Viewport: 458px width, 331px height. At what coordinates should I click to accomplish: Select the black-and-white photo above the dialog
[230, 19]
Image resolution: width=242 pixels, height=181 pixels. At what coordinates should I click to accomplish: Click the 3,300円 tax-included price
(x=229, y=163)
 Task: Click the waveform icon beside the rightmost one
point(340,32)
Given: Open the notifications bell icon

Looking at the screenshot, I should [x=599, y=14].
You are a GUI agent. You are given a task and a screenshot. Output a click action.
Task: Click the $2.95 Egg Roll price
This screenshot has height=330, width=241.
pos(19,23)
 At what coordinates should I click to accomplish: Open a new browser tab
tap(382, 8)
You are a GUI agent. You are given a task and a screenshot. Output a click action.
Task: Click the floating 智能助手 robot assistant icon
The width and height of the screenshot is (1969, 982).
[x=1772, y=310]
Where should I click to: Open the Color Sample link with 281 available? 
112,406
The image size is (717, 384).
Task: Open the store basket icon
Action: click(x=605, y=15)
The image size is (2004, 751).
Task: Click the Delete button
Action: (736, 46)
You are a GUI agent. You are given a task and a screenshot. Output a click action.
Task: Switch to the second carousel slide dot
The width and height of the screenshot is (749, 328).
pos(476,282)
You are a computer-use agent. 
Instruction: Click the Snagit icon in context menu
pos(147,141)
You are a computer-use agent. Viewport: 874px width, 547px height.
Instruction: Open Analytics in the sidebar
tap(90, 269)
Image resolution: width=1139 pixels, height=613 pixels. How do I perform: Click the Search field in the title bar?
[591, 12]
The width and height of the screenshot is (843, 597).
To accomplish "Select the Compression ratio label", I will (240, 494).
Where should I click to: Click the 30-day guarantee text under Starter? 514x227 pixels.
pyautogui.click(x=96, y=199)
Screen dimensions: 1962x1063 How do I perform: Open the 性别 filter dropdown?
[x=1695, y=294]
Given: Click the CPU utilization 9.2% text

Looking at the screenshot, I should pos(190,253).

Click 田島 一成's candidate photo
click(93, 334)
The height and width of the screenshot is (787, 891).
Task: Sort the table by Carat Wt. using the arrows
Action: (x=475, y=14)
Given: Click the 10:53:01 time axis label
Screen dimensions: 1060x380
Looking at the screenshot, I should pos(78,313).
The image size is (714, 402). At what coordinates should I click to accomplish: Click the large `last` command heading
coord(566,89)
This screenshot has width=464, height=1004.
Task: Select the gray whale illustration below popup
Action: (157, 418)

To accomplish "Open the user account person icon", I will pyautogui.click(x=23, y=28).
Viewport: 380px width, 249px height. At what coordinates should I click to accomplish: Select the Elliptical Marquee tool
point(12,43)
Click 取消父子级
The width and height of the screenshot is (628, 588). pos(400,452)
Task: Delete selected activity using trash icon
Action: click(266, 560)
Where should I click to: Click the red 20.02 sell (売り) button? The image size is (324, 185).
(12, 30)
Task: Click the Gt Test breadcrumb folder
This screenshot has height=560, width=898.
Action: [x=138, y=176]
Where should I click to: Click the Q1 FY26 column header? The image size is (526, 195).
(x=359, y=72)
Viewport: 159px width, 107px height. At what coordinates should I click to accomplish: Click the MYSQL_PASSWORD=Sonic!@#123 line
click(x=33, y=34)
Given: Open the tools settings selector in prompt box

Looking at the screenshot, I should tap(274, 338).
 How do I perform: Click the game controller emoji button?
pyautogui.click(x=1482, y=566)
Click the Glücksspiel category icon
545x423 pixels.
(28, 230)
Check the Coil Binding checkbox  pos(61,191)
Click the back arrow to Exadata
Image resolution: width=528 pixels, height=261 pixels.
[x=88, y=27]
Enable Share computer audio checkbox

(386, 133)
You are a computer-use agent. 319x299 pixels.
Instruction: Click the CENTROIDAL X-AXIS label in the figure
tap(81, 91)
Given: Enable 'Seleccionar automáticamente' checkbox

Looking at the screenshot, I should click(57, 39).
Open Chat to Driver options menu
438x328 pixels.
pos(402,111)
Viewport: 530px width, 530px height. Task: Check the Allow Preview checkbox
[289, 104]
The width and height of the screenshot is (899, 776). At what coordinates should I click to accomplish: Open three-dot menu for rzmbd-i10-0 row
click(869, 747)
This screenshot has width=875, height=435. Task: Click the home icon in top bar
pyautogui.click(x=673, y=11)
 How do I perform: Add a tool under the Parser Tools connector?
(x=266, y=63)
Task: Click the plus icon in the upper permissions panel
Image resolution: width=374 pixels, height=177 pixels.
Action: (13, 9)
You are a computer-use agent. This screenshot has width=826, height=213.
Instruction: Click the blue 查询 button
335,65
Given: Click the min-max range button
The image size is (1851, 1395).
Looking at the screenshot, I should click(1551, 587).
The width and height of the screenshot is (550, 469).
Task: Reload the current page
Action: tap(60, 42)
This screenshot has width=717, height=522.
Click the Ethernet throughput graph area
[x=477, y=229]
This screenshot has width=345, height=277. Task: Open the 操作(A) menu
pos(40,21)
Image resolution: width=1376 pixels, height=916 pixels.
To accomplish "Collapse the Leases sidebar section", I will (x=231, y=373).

- - - - - - -

TO BE DONE: Pull together every line in the material above that contains the word "This", copying each one in full.

FULL RESPONSE:
This screenshot has height=330, width=241.
This screenshot has width=464, height=1004.
This screenshot has height=560, width=898.
This screenshot has width=875, height=435. Task: Click the home icon in top bar
You are a computer-use agent. This screenshot has width=826, height=213.
This screenshot has width=717, height=522.
This screenshot has width=345, height=277. Task: Open the 操作(A) menu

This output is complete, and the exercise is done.